Exercise brief: Rewrite the data from the line with "The width and height of the screenshot is (804, 464)." up to and including the line with "tap(61, 57)", putting "Stop Loss" in place of "Take Profit" and keeping everything else the same.

Extracted information:
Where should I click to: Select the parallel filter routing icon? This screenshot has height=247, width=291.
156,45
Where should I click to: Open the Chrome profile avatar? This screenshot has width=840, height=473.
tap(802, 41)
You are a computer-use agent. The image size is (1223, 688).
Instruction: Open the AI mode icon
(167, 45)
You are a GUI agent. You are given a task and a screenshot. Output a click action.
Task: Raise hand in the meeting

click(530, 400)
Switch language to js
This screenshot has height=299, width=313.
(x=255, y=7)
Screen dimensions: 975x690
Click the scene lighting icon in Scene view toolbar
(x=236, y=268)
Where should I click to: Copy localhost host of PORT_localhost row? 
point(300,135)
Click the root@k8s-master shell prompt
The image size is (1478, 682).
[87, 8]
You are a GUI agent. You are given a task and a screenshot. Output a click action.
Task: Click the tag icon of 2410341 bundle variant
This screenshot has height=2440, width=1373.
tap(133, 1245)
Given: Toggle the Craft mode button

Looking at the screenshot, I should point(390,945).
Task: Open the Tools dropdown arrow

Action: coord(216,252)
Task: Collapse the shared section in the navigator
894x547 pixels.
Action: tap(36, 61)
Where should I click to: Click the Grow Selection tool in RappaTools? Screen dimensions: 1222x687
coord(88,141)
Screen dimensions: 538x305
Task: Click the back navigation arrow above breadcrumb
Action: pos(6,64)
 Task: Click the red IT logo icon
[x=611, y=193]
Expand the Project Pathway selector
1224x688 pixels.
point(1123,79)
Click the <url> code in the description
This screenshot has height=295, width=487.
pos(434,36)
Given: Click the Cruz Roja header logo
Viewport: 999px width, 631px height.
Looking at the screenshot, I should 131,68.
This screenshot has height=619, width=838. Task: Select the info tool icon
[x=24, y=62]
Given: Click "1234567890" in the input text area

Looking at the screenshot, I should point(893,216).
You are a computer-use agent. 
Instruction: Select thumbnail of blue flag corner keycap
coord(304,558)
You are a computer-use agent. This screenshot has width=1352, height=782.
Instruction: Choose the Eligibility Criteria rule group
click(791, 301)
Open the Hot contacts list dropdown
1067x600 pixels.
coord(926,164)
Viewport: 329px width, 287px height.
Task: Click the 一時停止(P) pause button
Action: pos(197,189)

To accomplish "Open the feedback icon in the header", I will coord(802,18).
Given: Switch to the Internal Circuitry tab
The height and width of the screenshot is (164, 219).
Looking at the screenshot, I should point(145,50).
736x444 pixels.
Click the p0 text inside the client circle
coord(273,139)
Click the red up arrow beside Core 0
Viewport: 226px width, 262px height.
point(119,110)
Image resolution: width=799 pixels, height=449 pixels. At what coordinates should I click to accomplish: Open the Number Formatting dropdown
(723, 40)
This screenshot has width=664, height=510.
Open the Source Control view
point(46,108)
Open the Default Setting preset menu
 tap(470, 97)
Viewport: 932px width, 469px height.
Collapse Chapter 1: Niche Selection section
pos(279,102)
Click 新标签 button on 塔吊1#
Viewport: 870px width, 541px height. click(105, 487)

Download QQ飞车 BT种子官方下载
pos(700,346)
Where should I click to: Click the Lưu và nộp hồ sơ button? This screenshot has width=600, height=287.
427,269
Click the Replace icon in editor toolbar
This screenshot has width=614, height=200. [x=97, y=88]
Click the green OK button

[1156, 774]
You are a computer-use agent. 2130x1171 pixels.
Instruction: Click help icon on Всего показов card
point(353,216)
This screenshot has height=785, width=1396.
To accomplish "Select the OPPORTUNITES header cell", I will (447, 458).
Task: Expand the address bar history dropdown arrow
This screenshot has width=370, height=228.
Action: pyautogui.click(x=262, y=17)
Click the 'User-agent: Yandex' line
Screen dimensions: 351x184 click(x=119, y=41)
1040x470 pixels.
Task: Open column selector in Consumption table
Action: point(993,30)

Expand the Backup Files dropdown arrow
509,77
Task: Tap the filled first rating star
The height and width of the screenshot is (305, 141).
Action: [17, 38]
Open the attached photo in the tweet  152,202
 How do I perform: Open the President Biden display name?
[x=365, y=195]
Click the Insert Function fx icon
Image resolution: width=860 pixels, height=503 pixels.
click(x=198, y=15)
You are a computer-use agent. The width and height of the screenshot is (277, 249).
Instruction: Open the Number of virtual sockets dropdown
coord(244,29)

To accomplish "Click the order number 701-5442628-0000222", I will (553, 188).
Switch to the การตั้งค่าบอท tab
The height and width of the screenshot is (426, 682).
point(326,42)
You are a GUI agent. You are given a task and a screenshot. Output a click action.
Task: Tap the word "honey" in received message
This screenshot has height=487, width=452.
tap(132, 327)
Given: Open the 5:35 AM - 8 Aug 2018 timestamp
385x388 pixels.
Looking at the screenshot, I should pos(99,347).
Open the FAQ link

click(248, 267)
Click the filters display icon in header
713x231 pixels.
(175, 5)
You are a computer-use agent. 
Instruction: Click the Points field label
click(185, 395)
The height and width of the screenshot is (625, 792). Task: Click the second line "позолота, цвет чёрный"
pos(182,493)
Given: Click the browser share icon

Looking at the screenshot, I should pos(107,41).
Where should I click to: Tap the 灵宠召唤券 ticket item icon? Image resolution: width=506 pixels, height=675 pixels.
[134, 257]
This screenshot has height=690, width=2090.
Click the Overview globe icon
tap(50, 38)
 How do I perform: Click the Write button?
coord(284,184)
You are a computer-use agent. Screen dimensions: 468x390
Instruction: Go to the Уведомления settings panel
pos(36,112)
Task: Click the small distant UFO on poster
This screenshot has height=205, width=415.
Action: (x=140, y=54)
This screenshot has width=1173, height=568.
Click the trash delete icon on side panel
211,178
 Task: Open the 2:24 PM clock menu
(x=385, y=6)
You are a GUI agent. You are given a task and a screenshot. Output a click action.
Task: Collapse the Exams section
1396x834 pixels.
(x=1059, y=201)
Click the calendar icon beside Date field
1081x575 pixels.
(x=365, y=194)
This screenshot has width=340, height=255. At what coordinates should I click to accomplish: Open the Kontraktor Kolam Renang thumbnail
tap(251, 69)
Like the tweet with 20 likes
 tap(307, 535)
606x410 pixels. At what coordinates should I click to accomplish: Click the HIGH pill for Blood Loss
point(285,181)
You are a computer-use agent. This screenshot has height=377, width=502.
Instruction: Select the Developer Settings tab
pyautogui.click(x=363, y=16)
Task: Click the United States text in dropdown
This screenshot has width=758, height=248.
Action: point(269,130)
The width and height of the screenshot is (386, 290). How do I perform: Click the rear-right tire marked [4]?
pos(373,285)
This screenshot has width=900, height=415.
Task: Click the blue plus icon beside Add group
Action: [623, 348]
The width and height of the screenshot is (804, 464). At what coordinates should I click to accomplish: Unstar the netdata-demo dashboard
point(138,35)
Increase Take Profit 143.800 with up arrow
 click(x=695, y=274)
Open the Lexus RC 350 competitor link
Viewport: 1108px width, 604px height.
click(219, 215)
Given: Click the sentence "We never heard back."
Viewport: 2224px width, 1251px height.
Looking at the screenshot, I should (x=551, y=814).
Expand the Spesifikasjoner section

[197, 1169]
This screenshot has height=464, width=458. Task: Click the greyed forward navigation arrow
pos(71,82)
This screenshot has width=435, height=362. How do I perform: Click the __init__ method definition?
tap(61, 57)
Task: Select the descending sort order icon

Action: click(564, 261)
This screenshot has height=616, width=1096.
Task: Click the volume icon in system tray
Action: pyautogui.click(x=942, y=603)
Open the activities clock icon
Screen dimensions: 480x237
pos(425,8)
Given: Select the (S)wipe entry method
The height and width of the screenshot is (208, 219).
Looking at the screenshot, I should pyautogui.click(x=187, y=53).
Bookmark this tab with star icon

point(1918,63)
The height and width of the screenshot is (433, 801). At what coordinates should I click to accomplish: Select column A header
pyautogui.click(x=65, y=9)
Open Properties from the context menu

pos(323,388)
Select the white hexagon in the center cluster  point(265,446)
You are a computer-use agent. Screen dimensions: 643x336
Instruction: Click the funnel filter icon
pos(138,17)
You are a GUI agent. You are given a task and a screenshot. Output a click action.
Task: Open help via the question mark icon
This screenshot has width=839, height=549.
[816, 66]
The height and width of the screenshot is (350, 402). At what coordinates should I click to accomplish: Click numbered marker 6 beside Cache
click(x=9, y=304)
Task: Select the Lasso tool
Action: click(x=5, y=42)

Response to the exercise:
The width and height of the screenshot is (804, 464). At what coordinates should I click to accomplish: Unstar the netdata-demo dashboard
point(138,35)
Increase Stop Loss 143.800 with up arrow
 click(x=695, y=274)
Open the Lexus RC 350 competitor link
Viewport: 1108px width, 604px height.
click(219, 215)
Given: Click the sentence "We never heard back."
Viewport: 2224px width, 1251px height.
Looking at the screenshot, I should (x=551, y=814).
Expand the Spesifikasjoner section

[197, 1169]
This screenshot has height=464, width=458. Task: Click the greyed forward navigation arrow
pos(71,82)
This screenshot has width=435, height=362. How do I perform: Click the __init__ method definition?
tap(61, 57)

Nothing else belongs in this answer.